Saved data entries
━━━━━━━━━━━━━━━━━━━━━━━━━━━━━━

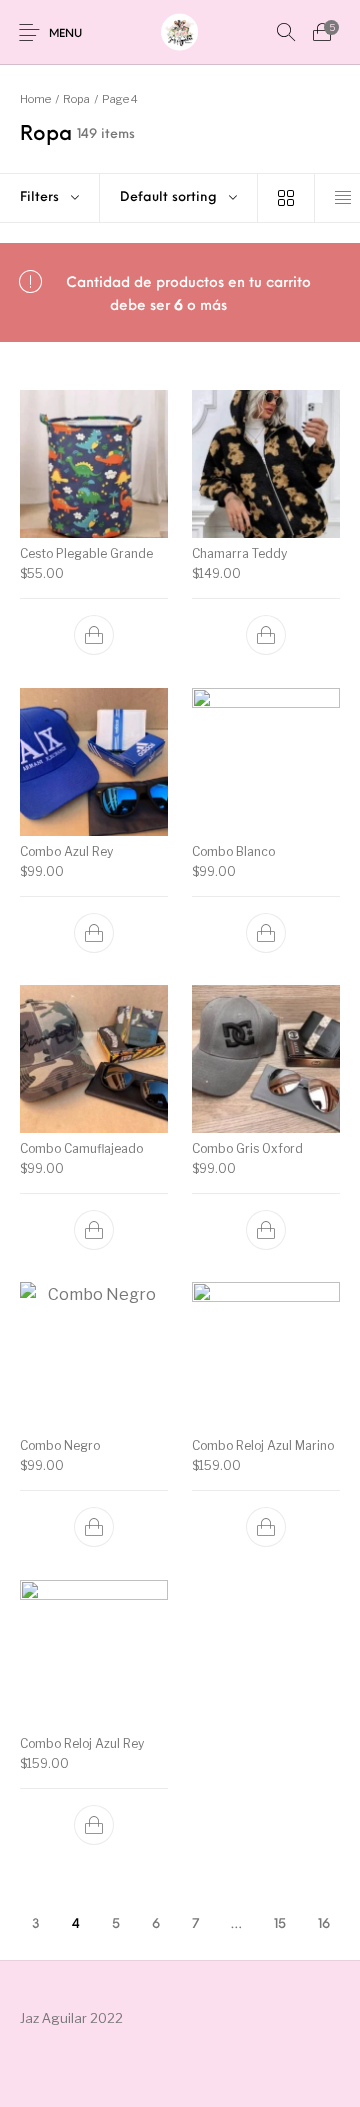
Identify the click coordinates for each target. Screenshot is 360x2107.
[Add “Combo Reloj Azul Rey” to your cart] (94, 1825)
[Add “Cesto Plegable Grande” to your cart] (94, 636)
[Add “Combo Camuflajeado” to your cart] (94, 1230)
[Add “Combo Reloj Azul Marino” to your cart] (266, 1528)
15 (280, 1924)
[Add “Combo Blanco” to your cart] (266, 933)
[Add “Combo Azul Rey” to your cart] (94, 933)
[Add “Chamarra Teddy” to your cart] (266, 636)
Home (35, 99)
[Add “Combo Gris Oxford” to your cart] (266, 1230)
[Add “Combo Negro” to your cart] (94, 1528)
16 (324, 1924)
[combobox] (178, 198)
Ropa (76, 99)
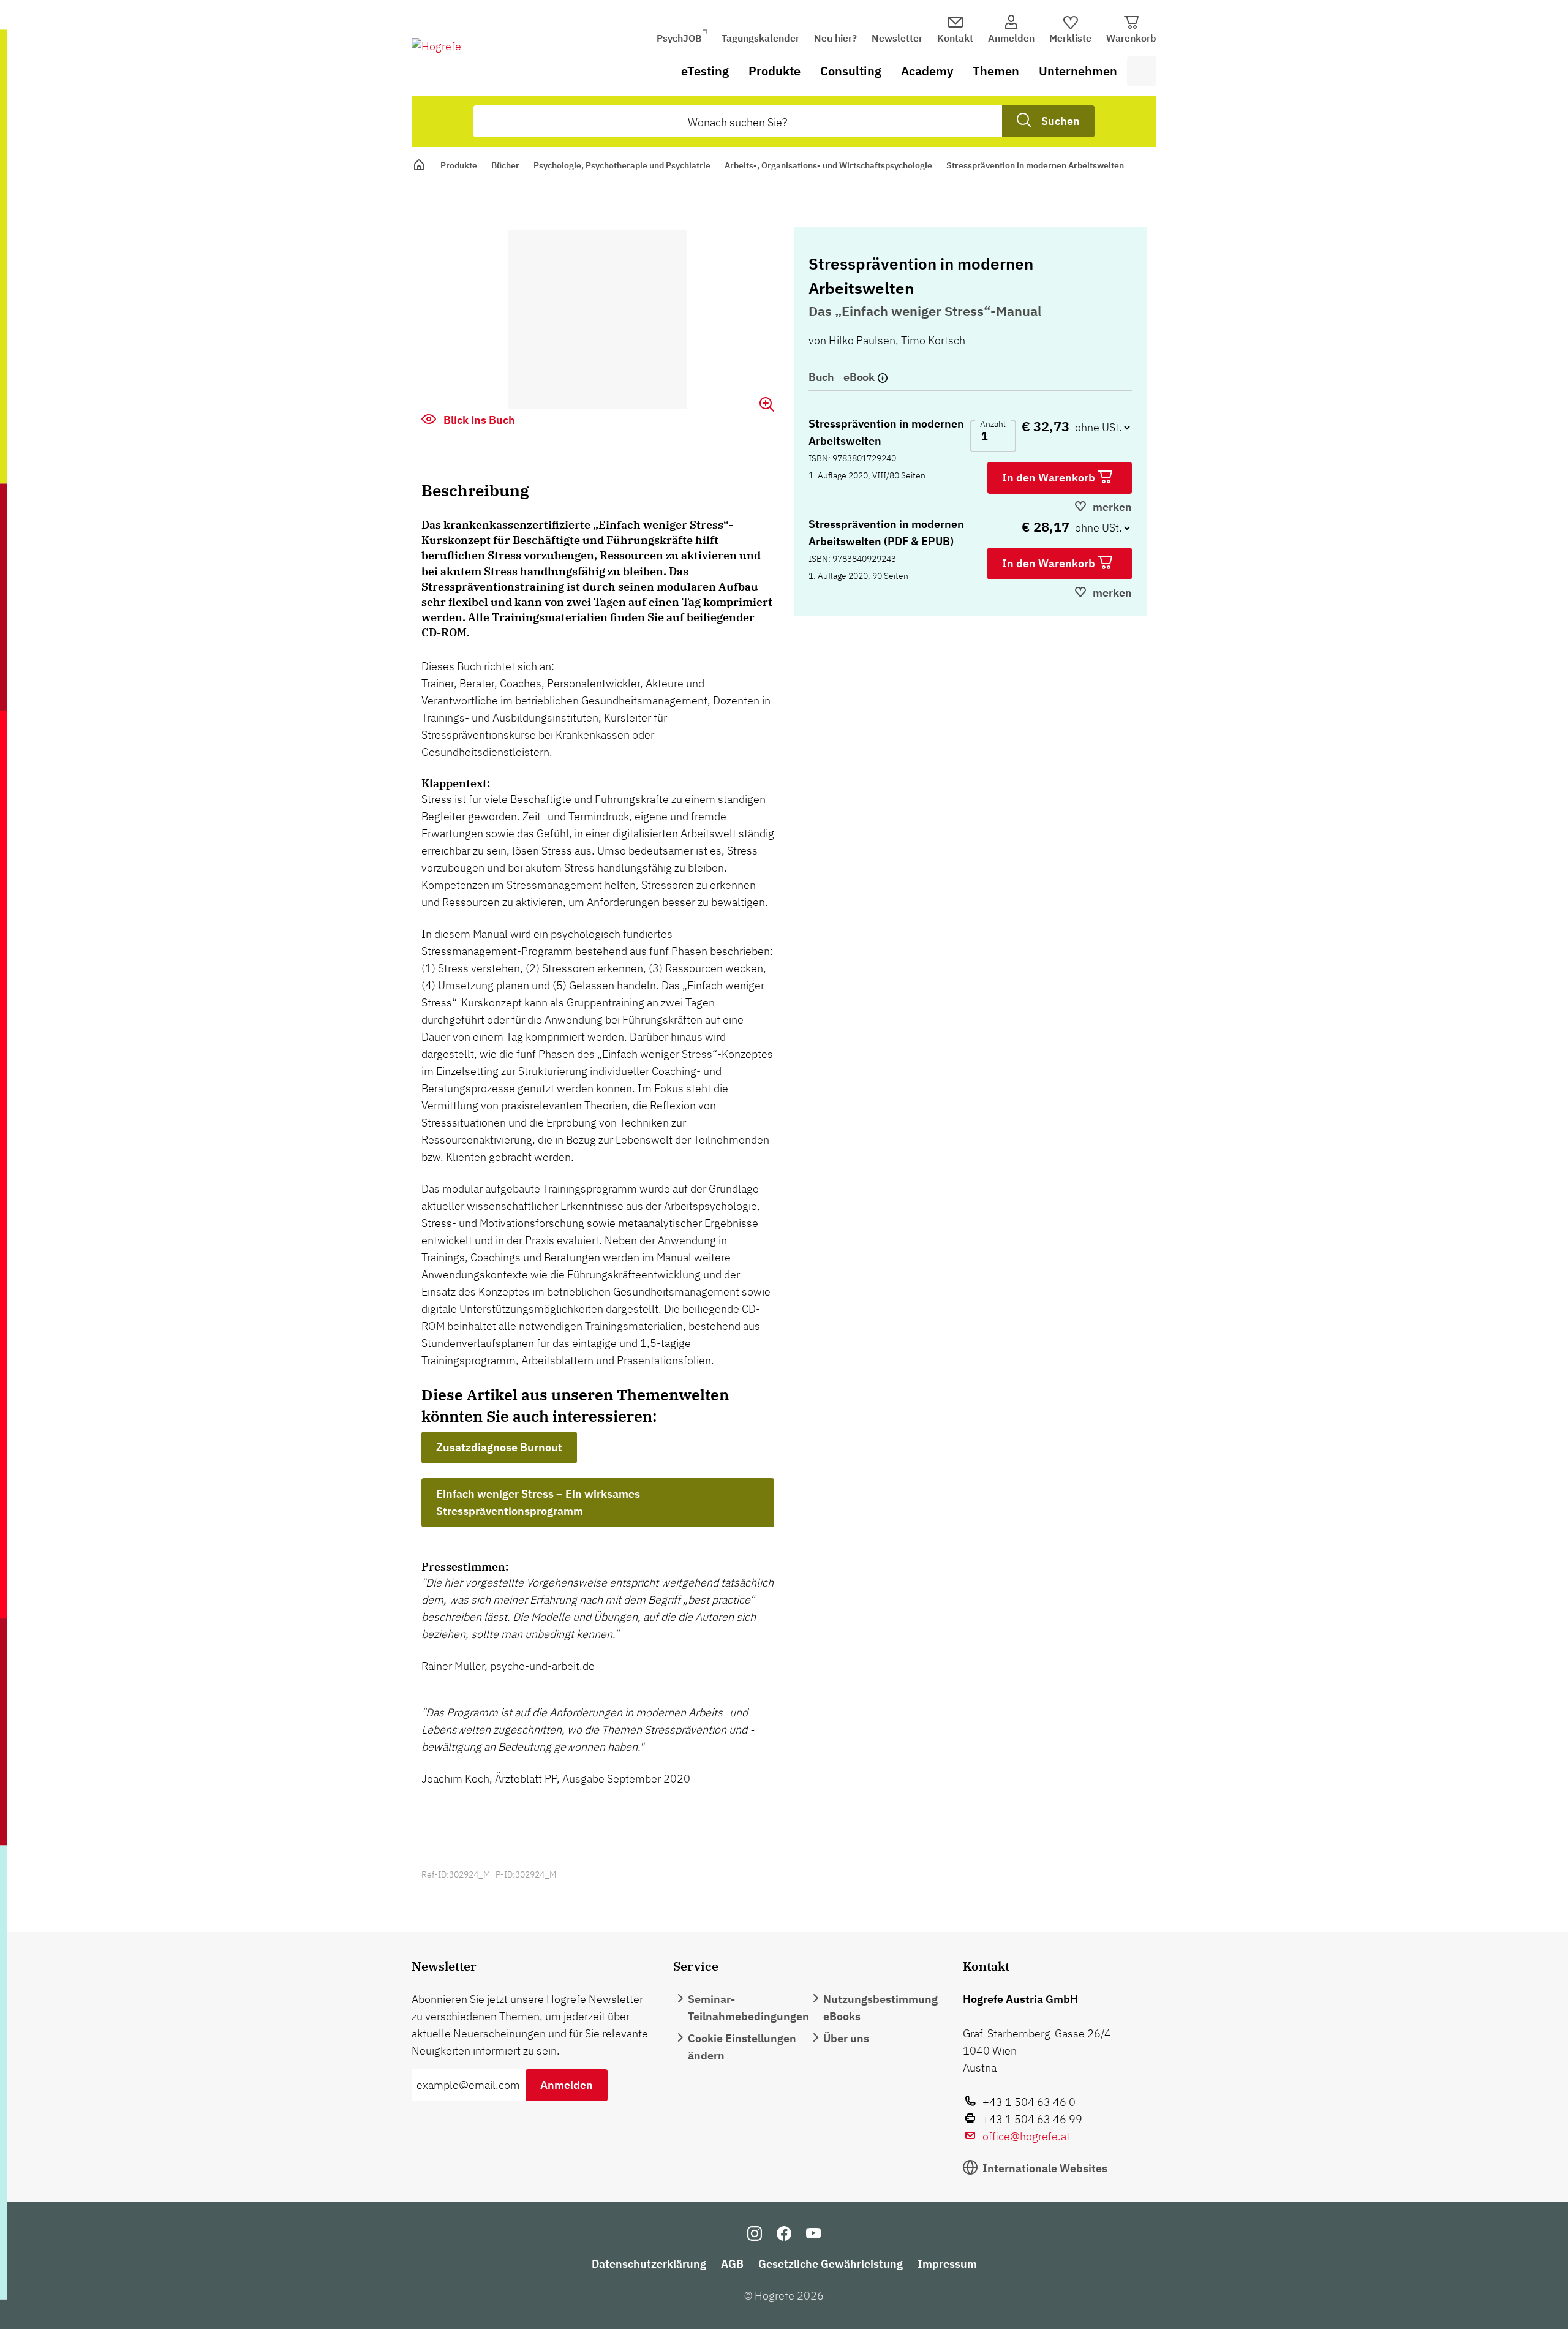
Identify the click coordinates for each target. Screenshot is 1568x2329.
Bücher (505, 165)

━━━━━━━━━━━━━━━━━━━━━━━━━━━━━━

Your task is to return the lines above, from the first one up to and including the line containing "cart] (94, 1528)", minus any pictures.

Identify the click coordinates for each target. Screenshot is 360x2107.
[Add “Combo Reloj Azul Rey” to your cart] (94, 1825)
[Add “Cesto Plegable Grande” to your cart] (94, 636)
[Add “Combo Camuflajeado” to your cart] (94, 1230)
[Add “Combo Reloj Azul Marino” to your cart] (266, 1528)
15 (280, 1924)
[Add “Combo Blanco” to your cart] (266, 933)
[Add “Combo Azul Rey” to your cart] (94, 933)
[Add “Chamarra Teddy” to your cart] (266, 636)
Home (35, 99)
[Add “Combo Gris Oxford” to your cart] (266, 1230)
[Add “Combo Negro” to your cart] (94, 1528)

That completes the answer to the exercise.